Buchtipp: Power von der Eastside

Protestdemonstration wegen der Abschaltung des JUgendradios DT 64 vom UKW-Netz , Berlin-Prenzlauerberg am 28. Juni 1992
Foto: Toni Nemes

Die Geburtsstunde des Jugendradios DT64 schlug beim „Deutschlandtreffen der Jugend“, einer von der Freien Deutschen Jugend der DDR ausgerichteten gesamtdeutschen Pfingstveranstaltung im Jahre 1964. Hervorgegangen war der Sender aus dem Jugendstudio „DT64“ des Berliner Rundfunks. Drei Jahre nach dem Mauerbau sollten der Jugend ein paar kulturelle Zugeständnisse gemacht, den aufmüpfigen Klängen der frühen Beat-Ära im Westen eine eigenständige, aber konventionelle sozialistische Alternative entgegengestellt werden.

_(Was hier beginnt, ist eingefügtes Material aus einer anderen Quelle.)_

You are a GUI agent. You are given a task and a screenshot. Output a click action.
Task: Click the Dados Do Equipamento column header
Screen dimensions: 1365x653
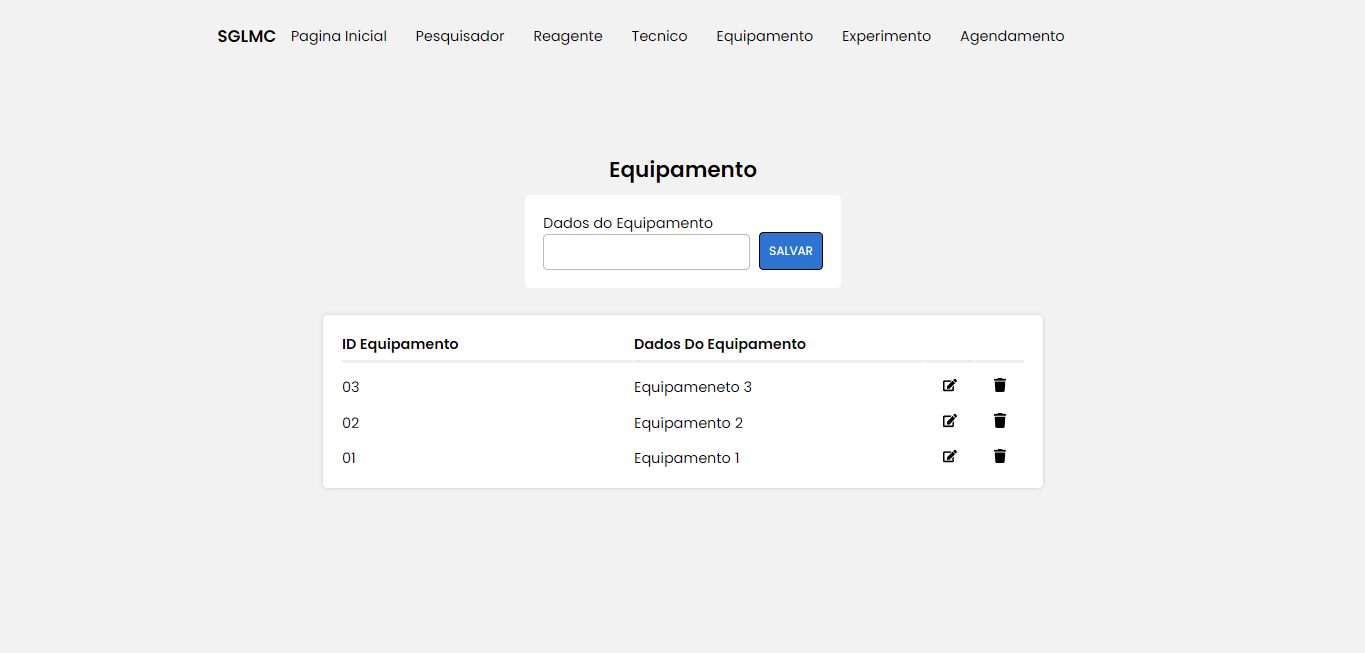coord(719,343)
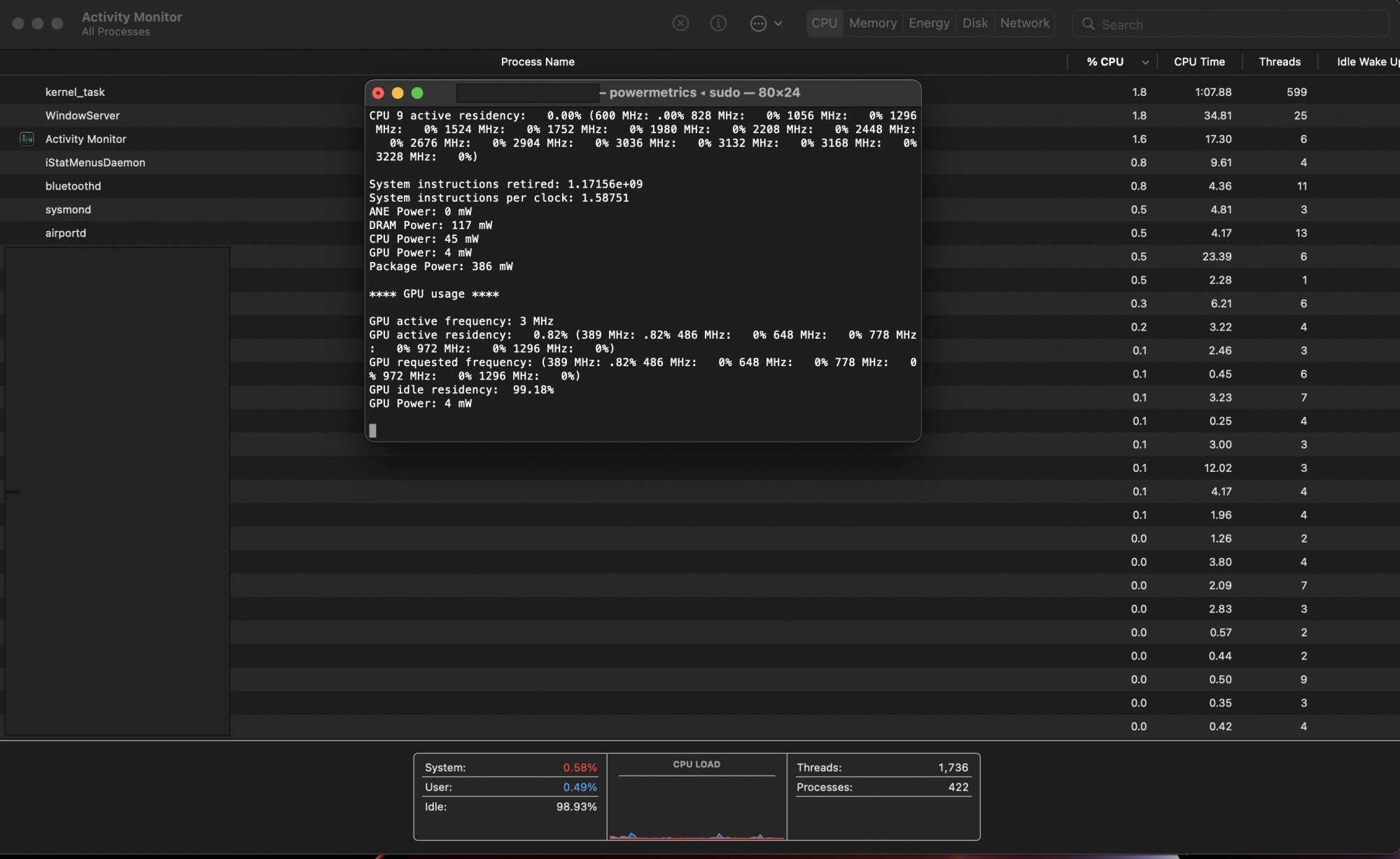The height and width of the screenshot is (859, 1400).
Task: Select the kernel_task process row
Action: click(x=75, y=92)
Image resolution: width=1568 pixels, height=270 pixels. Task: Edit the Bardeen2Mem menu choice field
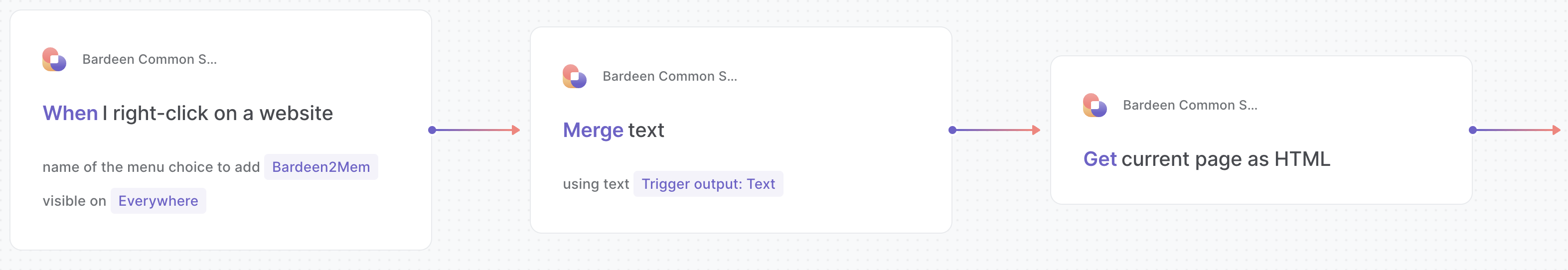coord(321,167)
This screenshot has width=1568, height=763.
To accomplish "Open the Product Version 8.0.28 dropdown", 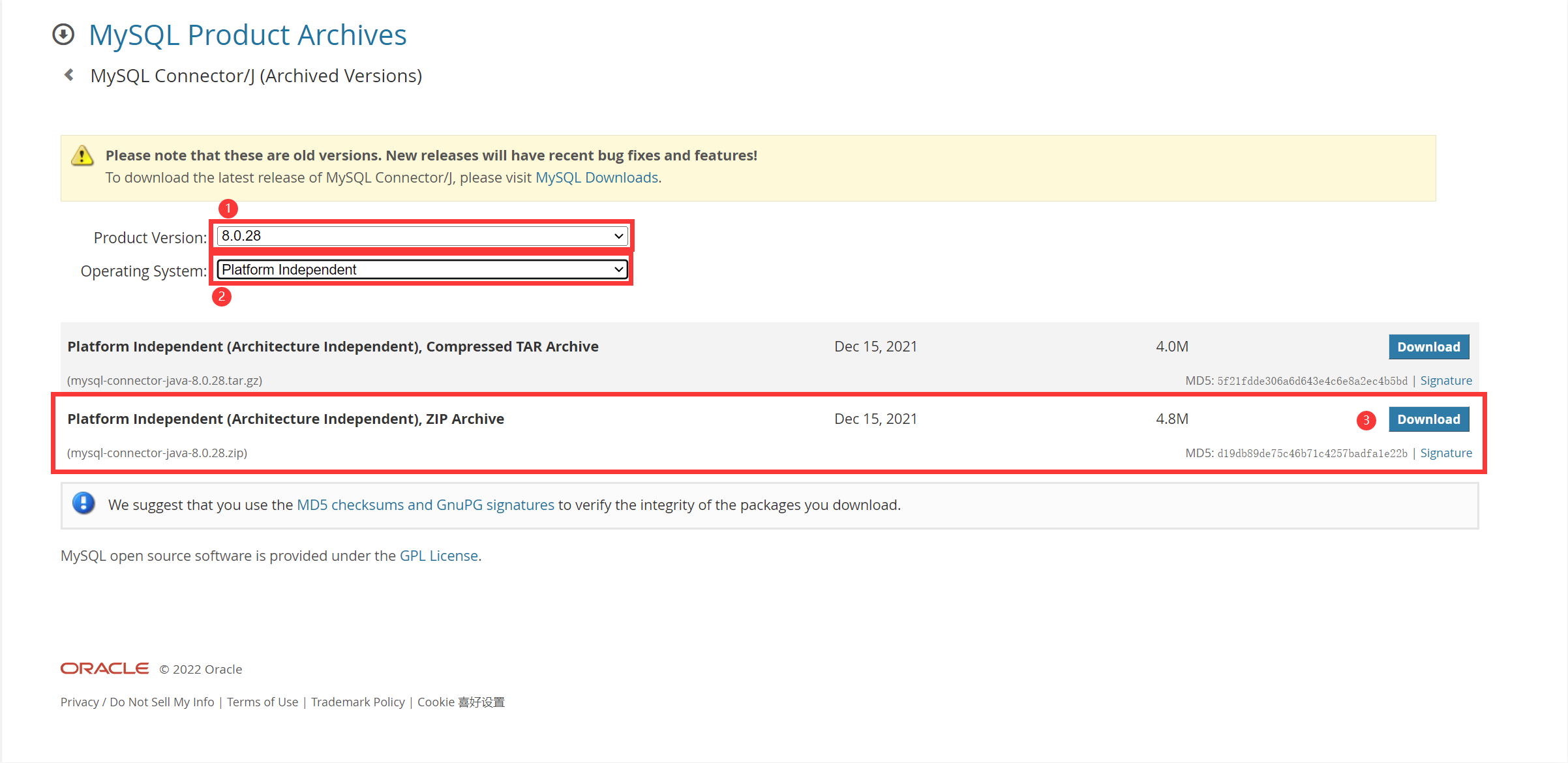I will [x=422, y=236].
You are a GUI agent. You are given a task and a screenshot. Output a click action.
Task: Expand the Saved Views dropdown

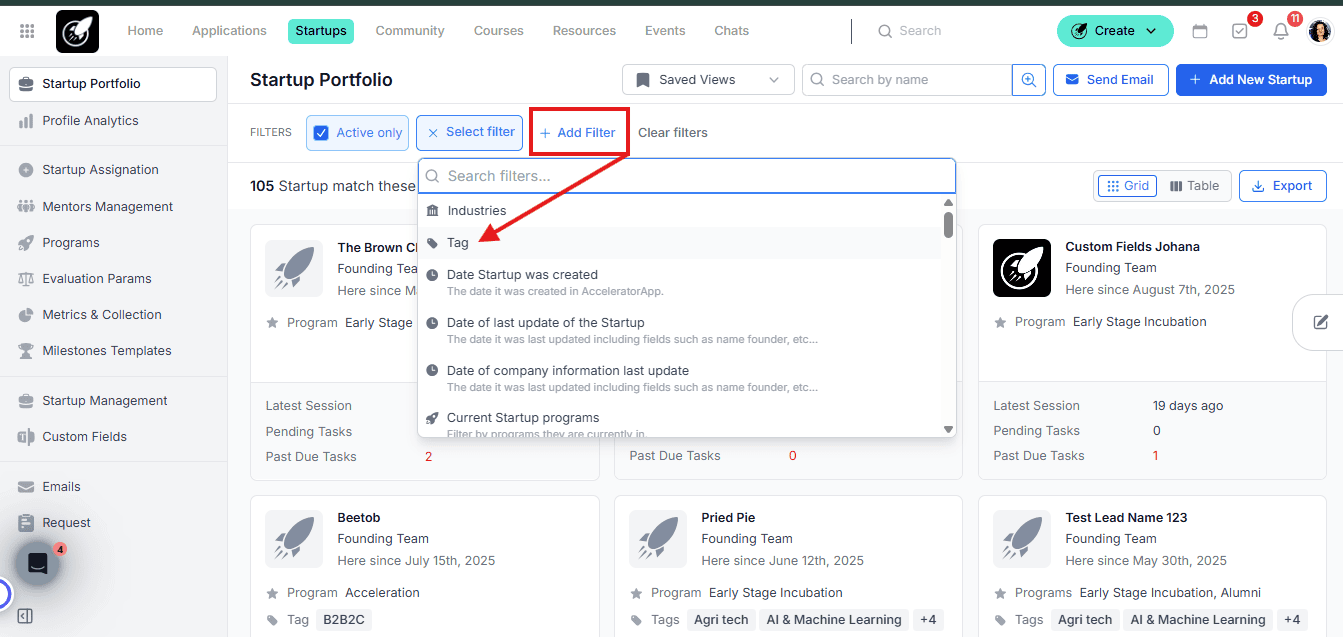tap(708, 80)
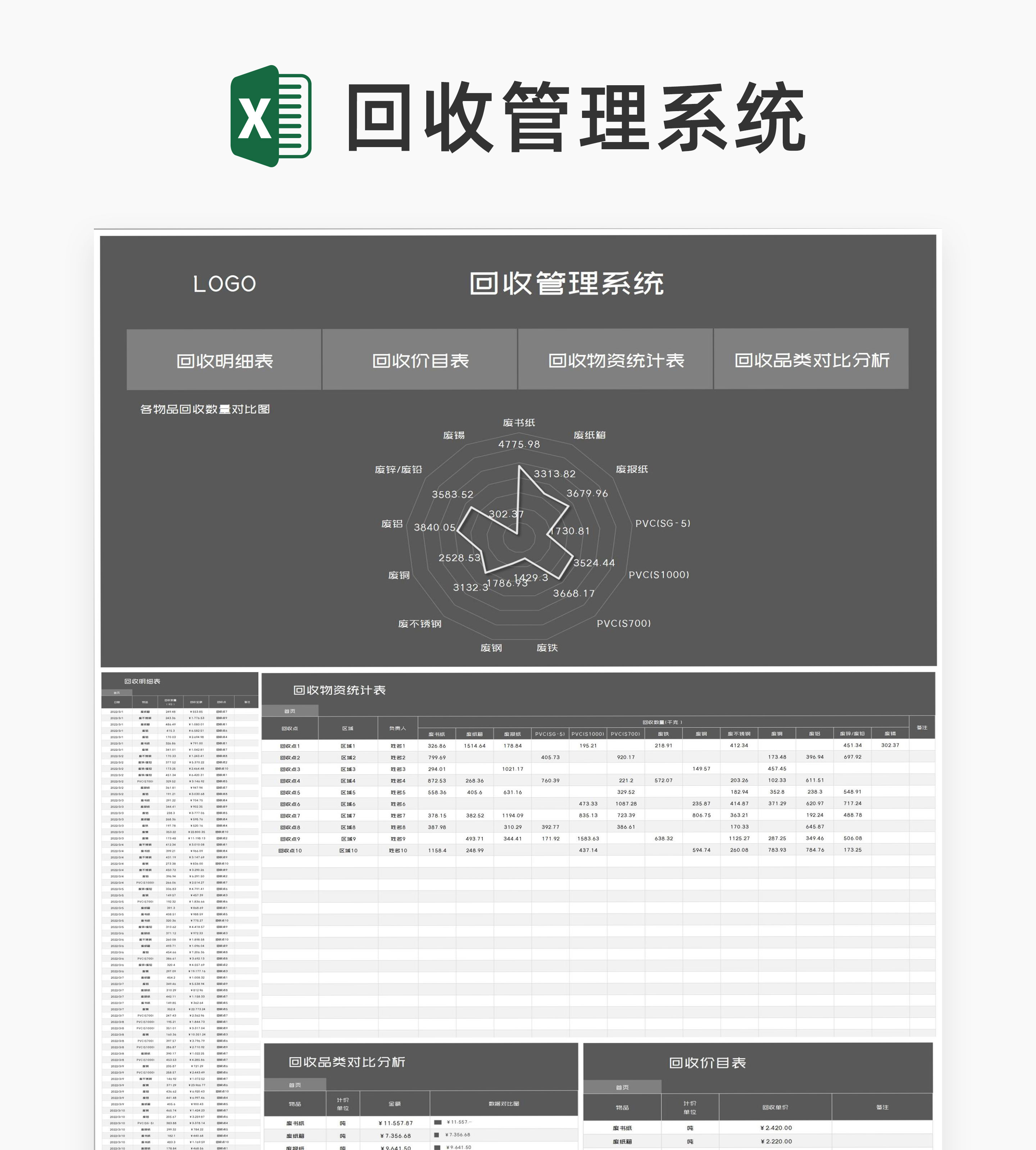Click the green Excel logo icon
Image resolution: width=1036 pixels, height=1150 pixels.
click(x=271, y=115)
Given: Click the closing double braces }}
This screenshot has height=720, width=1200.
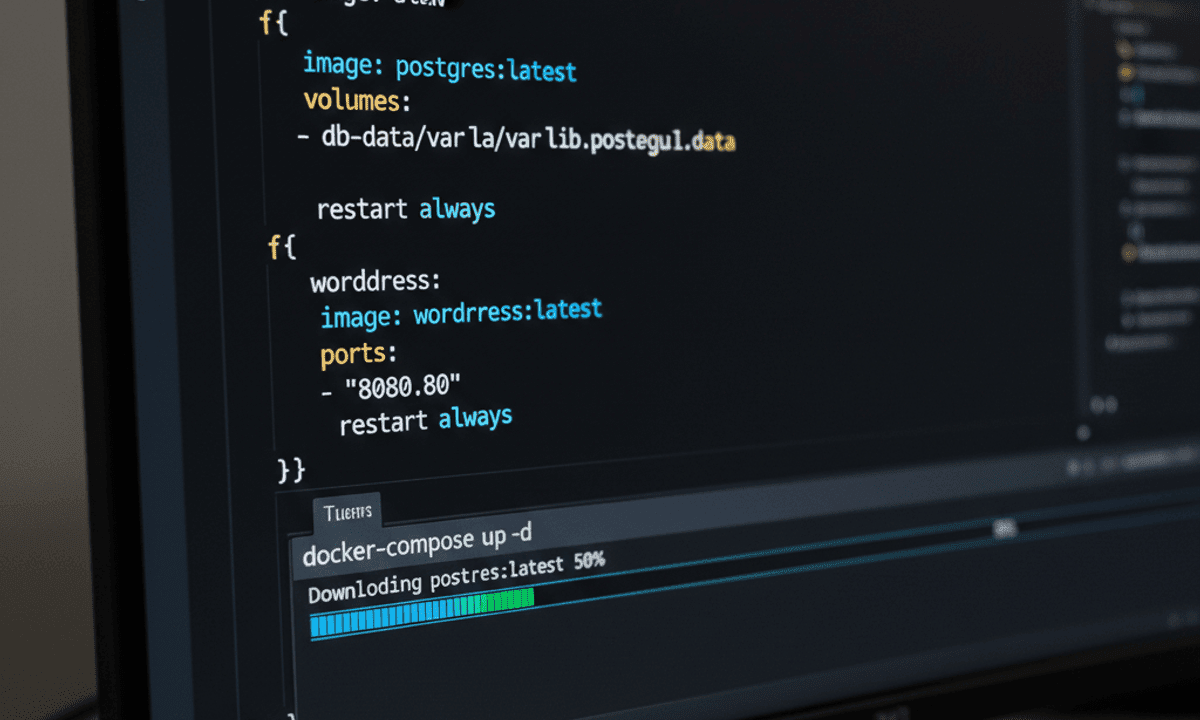Looking at the screenshot, I should (290, 468).
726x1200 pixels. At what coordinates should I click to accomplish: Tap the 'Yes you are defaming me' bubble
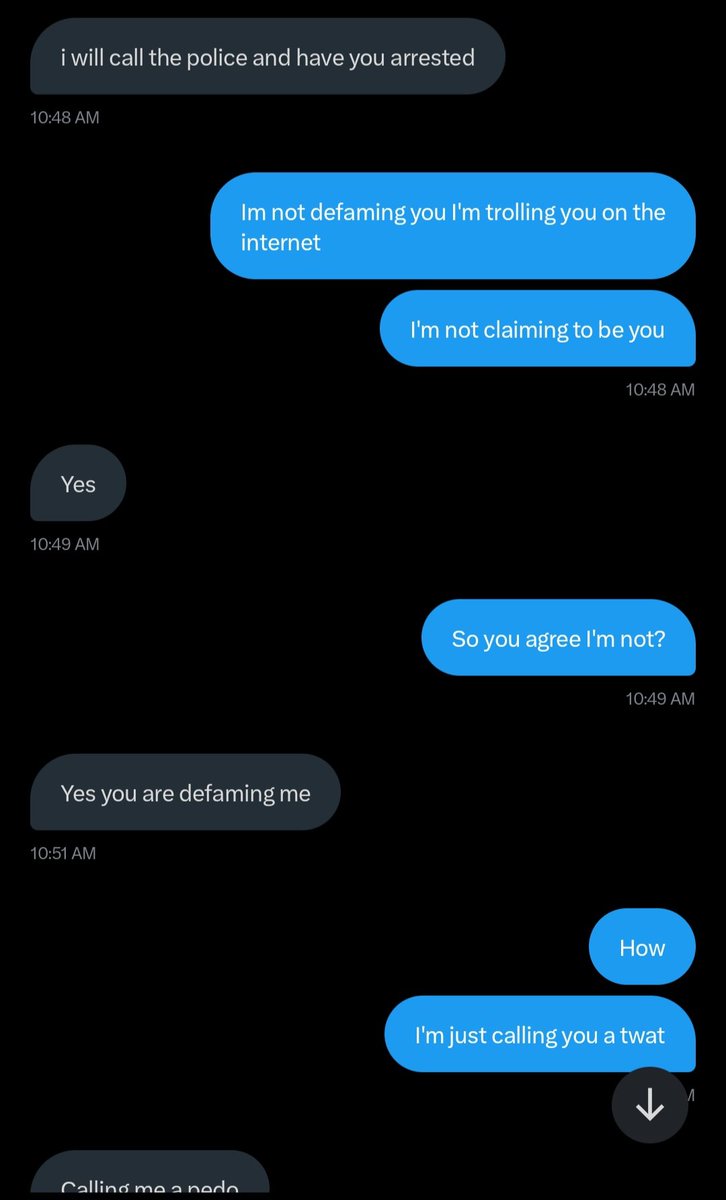click(x=185, y=792)
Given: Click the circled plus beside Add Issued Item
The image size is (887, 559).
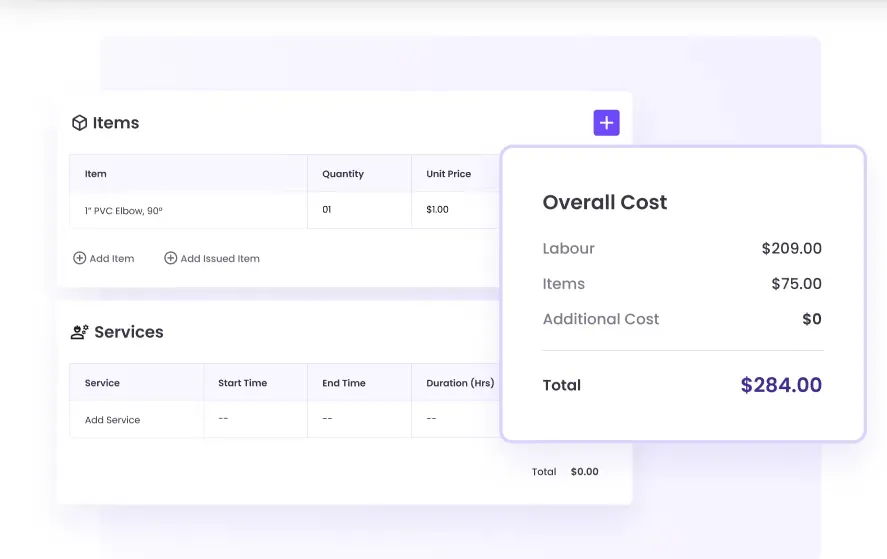Looking at the screenshot, I should pos(171,258).
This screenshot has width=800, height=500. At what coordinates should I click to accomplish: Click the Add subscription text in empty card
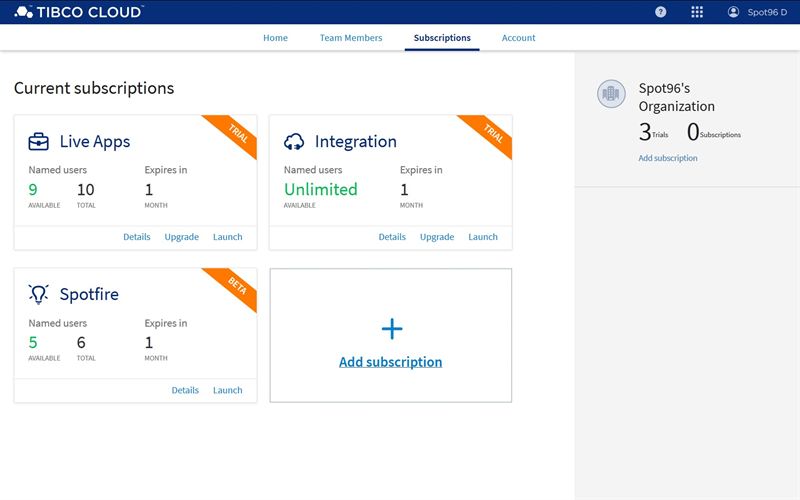click(391, 362)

Powervon der Eastside! Foto: Ventil Verlag

Den DDR-Oberen war DT64 von Anfang an nicht geheuer. Bereits ein Jahr nach der Gründung monierte der damalige Vorsitzende des FDJ-Zentralrats Erich Honecker auf dem 11. Plenum des ZK der SED, den „Erscheinungen der amerikanischen Unmoral und Dekadenz“ werde „nicht offen entgegengetreten“, der Sender propagiere „einseitig die Beatmusik“. In der Folgezeit, so berichtet Jörg Wagner, Ende der 80er Jahre selbst DT64-Moderator und seit 30 Jahren Macher des Radio-Eins-Medienmagazins vom RBB, bestand das „Tagesgeschäft“ vor allem im „Aushandeln der Freiräume mit der Jugendorganisation FDJ und den SED-Agitatoren, die das Jugendprogramm als ihr Eigen verstanden“.

Diese und andere Episoden der spannenden Geschichte des Kultradios lassen sich in der soeben publizierten erweiterten Neuauflage des 1993 erschienenen und schnell vergriffenen Bands „DT64 – Das Buch zum Jugendradio 1964-1993“ nachlesen. Er versammelt auf 382 Seiten mehr als 30 Einzelbeiträge von Macher*innen und Sympathisant*innen der ersten Stunde, in denen die wesentlichen Kapitel der DT64-Geschichte rekapituliert werden.

Abwicklung ab 1991

Nach der Wende setzten sich die phantasielosen Verfechter einer ausnahmslosen Übernahme westdeutscher Medienstrukturen auch beim Jugendradio durch. Daran konnte auch die beispiellose Rettungskampagne der Hörerschaft nichts ändern. Die Abwicklung erfolgte etappenweise ab Ende 1991  – Abschaltung in Mecklenburg-Vorpommern und Berlin Brandenburg, Umzug zum Mitteldeutschen Rundfunk, Reichweitenschwund durch Verlagerung von UKW über Mittelwelle zum Satelliten.   Ironie der Mediengeschichte: Mit DT64 traf es ausgerechnet den Sender, der die gesellschaftliche Wende im Äther schon früh am radikalsten vollzogen hatte.  Mehr noch: „Der Sender hatte sich nicht nur selbst reformiert, DT64 wurde auch schnell zum ersten ost-westdeutschen Medium“, resümiert Mitherausgeber Heiko Hilker.

Pioniere der sozialen Medien

„Trotz der ideologischen Leitplanken“ habe der Sender den Kontakt zu seiner Hörerschaft nie verloren, ergänzt RBB-Mann Jörg Wagner, DT64 war „schon social bevor es Social Media gab“. Viele der bekannten Moderator*innen und Sprecher*innen sind heute noch im Geschäft, machten Karriere in der ARD und beim Deutschlandradio, etwa Susanne Daubner, Jens Riewa, Marion Brasch und Silke Hasselmann.

Am 1. Mai 1993 wurde das Ende von DT64 mit der Umbenennung in „Sputnik“ besiegelt. Die noch 2022 in einem Text auf „MDR-Geschichte“ verbreitete Darstellung, Sputnik sei als Nachfolger von DT64 „in seine Fußstapfen getreten“, dürften einstige Freunde des Jugendradios wohl mit müdem Lächeln quittieren.


Heiko Hilker/Alexander Pehlemann/Andreas Ulrich/Jörg Wagner (HG.): Power von der Eastside! Jugendradio DT64 – Massenmedium und Massenbewegung. Ventil-Verlag, Mainz 2024, 384 Seiten.